When the restaurant eats millet noodle buns, it doesn't taste the rice flavor. When it comes home, it makes it by itself. It's simpler than steamed bread. It doesn't take time to knead the noodles. The taste is soft for all ages. The following formula is the quantity of six nests-
Step1:Yeast is boiled with warm wate
Step2:Put in the millet flour and flour. Add water and mix with chopsticks to form floccules.
Step3:Use your hands to make smooth dough. It's OK to make soft and hard dough with the usual dumpling dough. The dough is slightly soft.
Step4:Put on the plastic wrap and let it ferment in a warm place. The fermentation time depends on the temperature at home. I have been fermenting for about a morning in the cold room in the north. I can ferment it to twice the size.
Step5:Knead the dough until smooth.
Step6:Divide the dough into evenly sized preparations. Take one and knead it smooth. Turn the other four fingers at the bottom of the thumb slowly.

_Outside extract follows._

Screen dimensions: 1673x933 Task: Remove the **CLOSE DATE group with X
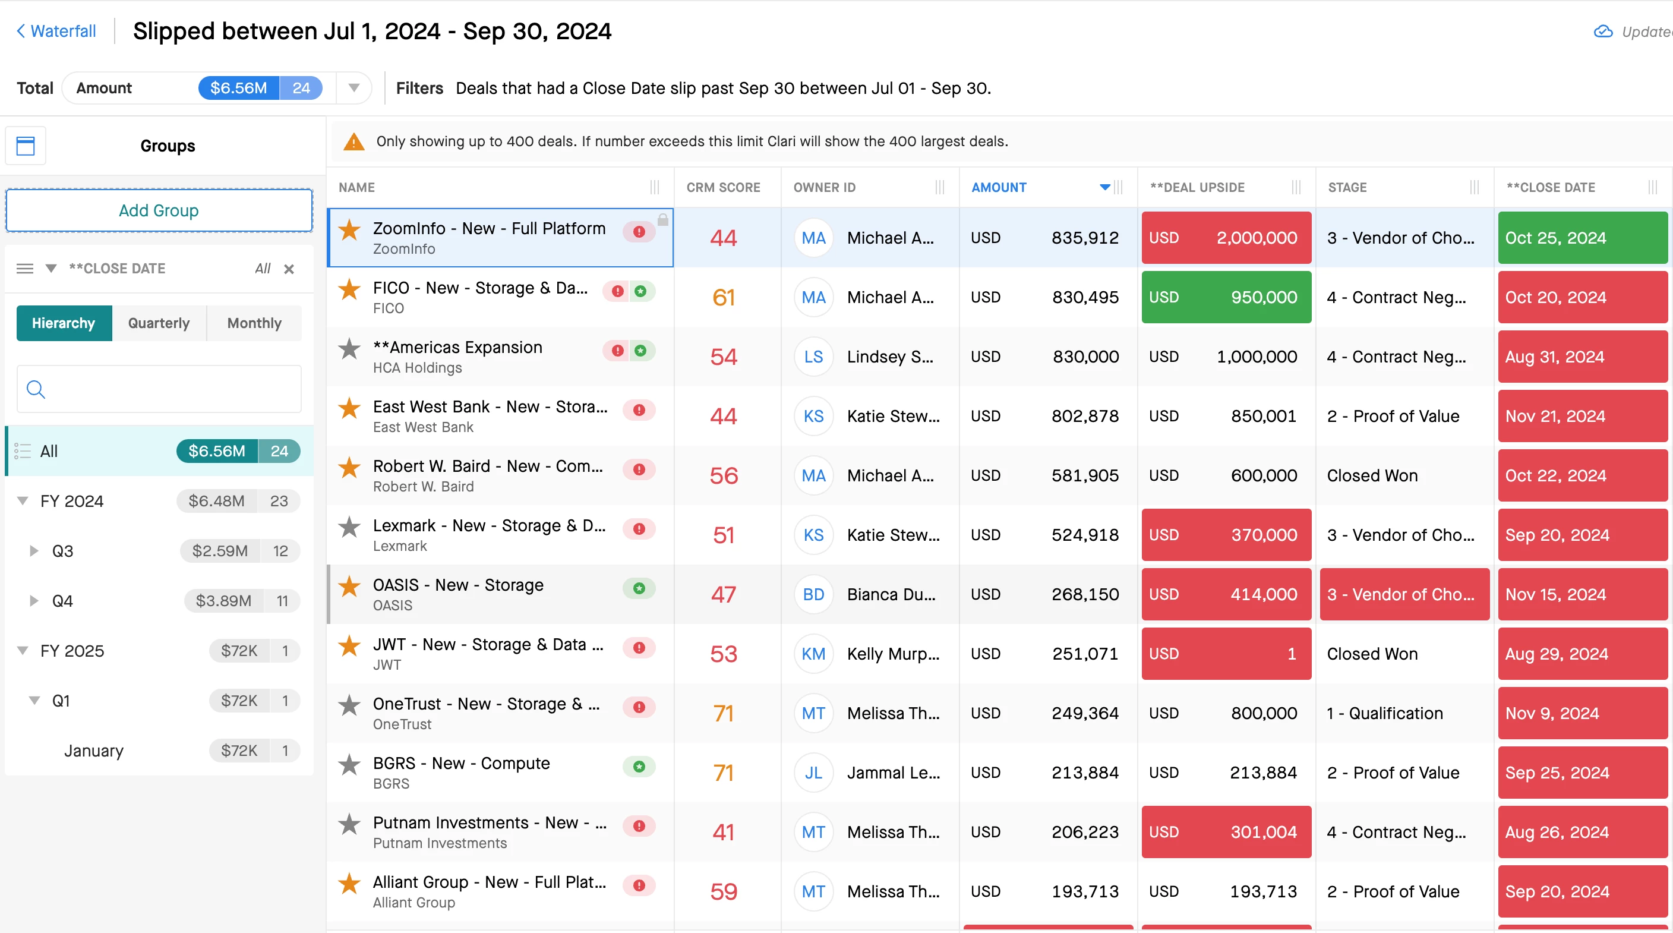tap(289, 269)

This is how the hollow part of the head is finished.
Step7:The dough will shrink when steamed out of the nest. So use a small dough to rub it round. Put a layer of oil on it and put it into the nest.
Step8:Put the wok on the steaming tray and put it on the cold water pan. It's only ten minutes after the wok is started. It's two minutes after the wok is closed.
Step9:Out of the pot. Take out the small dough at the bottom of the Wotou. There will be a beautiful Wowo. It can be used to hold vegetables.
Step10:Finished produc
Cooking tips:The texture of this Wotou is soft. It's suitable and hard when you like hard and noodles. The size of the Wotou is small, so the steaming time is not long. If the Wotou is large, the steaming time should be delayed properly. There are skills in making delicious dishes.